9 de Novembro 2025 Jornal Campeão: Ana Bastos: “Saio de coração cheio e sentimento de missão cumprida”

Figura de reconhecido mérito no domínio do urbanismo e da mobilidade, Ana Bastos tem conciliado a carreira académica com a actividade autárquica, contribuindo de forma consistente para o planeamento e o desenvolvimento sustentado da cidade de Coimbra. Enquanto vereadora da Câmara Municipal de Coimbra, assumiu pelouros de grande complexidade e impacto público: Planeamento e Estudos Estratégicos, Gestão Urbanística, Reabilitação Urbana, Espaço Público, Edifícios e Equipamentos Municipais, Transportes e Mobilidade, Sistemas de Informação e Cadastro, imprimindo uma visão integrada e técnica ao exercício das suas funções. Doutorada em Engenharia Civil, na especialidade de Urbanismo, Transportes e Vias de Comunicação, pela Universidade de Coimbra, é docente no seu Departamento de Engenharia Civil, onde desempenhou diversos cargos de coordenação e direcção.

 

Campeão das Províncias [CP]: Foi um mandato exigente. Voltaria a aceitar este desafio?

Ana Bastos [AB]: Foi, de facto, um mandato difícil, mas um desafio que aceitei com muito gosto. E voltaria a aceitá-lo, sem dúvida. Não diria que tenha sido mais complicado do que esperava. Sou uma pessoa muito consciente e, quando dou um passo em frente, raramente o faço em falso ou sou surpreendida. Estive sempre a trabalhar nas áreas em que tenho maior competência, e isso fez toda a diferença. Aceitei apenas os pelouros em que sabia poder acrescentar algo e fazer diferente. Saio com o sentimento de missão cumprida, de coração cheio. Fizemos muito, mudámos muita coisa e mudámos para melhor. Por isso, parto com a consciência tranquila e com a sensação de dever cumprido.

 

[CP]: Foi uma experiência diferente do percurso académico e técnico que vinha a desenvolver. Gostou da actividade política?

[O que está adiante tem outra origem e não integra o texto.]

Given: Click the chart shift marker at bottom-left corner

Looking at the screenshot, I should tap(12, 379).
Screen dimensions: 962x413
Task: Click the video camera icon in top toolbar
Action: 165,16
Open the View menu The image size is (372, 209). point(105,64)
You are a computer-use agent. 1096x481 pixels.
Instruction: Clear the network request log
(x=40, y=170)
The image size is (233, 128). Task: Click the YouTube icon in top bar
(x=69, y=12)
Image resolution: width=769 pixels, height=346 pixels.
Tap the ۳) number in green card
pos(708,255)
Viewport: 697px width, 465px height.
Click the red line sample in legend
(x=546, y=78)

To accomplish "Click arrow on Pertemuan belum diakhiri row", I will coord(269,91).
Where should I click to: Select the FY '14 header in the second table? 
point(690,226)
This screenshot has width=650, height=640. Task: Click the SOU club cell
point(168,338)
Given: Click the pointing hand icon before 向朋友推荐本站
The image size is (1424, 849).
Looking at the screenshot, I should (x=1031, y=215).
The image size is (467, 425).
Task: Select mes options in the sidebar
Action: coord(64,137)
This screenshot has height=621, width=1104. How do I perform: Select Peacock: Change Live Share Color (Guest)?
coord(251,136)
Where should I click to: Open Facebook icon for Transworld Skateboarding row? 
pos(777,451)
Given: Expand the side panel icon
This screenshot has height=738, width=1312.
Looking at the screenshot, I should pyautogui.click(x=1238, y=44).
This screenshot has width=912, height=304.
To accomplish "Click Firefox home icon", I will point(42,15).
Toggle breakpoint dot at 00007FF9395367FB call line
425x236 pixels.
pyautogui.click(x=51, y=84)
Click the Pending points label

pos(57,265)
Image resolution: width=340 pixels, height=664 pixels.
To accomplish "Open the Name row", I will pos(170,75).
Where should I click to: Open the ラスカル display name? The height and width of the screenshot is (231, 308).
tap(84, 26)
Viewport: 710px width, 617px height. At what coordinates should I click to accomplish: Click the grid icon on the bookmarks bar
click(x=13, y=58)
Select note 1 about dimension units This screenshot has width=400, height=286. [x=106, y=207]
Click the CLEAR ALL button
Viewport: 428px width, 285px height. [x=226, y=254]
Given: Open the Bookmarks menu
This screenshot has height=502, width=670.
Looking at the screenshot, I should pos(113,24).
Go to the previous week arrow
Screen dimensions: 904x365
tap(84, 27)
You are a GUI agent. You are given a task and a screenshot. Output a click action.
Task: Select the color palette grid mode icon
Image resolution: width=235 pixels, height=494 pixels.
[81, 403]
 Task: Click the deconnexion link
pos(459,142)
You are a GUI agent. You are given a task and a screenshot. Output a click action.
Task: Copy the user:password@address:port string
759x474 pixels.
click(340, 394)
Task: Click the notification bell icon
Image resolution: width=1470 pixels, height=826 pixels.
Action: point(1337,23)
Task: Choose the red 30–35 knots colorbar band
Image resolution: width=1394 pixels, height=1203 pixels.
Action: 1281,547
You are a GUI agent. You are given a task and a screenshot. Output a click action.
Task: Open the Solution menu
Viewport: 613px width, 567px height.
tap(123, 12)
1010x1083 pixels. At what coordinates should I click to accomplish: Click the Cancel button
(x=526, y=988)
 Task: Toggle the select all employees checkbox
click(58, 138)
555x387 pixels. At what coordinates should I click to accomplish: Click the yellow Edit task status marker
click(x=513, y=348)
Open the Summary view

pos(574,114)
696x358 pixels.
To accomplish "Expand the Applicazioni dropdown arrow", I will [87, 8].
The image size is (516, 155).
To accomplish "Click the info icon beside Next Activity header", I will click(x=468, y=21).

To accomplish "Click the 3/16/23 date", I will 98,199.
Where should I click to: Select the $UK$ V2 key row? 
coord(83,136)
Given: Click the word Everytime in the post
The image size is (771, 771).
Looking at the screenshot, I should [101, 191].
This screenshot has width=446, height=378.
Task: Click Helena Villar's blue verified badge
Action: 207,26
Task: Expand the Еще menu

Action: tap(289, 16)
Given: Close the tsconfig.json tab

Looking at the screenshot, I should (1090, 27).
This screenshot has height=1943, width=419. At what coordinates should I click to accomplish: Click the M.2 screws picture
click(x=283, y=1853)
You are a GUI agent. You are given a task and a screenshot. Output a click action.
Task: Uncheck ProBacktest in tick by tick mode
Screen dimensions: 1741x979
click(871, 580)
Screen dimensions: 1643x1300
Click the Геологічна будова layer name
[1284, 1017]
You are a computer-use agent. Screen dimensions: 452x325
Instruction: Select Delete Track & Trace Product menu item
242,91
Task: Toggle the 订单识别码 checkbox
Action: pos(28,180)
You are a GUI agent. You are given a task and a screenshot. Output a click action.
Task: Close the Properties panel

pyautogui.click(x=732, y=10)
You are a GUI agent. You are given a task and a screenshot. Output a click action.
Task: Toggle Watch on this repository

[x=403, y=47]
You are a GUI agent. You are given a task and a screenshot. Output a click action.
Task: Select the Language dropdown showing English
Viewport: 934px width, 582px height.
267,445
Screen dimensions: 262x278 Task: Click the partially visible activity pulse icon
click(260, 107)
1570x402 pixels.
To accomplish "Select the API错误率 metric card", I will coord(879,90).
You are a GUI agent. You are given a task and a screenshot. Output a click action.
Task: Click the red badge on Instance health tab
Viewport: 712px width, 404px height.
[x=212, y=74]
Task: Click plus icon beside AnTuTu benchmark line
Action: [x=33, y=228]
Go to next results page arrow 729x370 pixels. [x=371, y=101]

[AB]: Gostei muito. Sou engenheira civil de formação e professora na Universidade de Coimbra, onde sempre leccionei Engenharia. Ter a oportunidade de aplicar essa formação em contextos reais de decisão foi uma mais-valia enorme.

Ao longo da minha carreira passei praticamente por todas as vertentes da Engenharia: investigação, ensino, fiscalização, direcção de obra, projecto e estudos. Faltava-me apenas a dimensão da decisão e tive essa oportunidade durante estes quatro anos.

Decidir não é, de todo, mais fácil do que projectar; pelo contrário. É o acto final, aquele que concentra a responsabilidade maior. Essa experiência enriqueceu-me muito, pessoal e profissionalmente.

Hoje posso dizer que percorri todas as etapas da Engenharia e que as exerci de forma plena. Foi, sem dúvida, uma experiência de grande valor e, por isso, volto a afirmar: voltaria a aceitar.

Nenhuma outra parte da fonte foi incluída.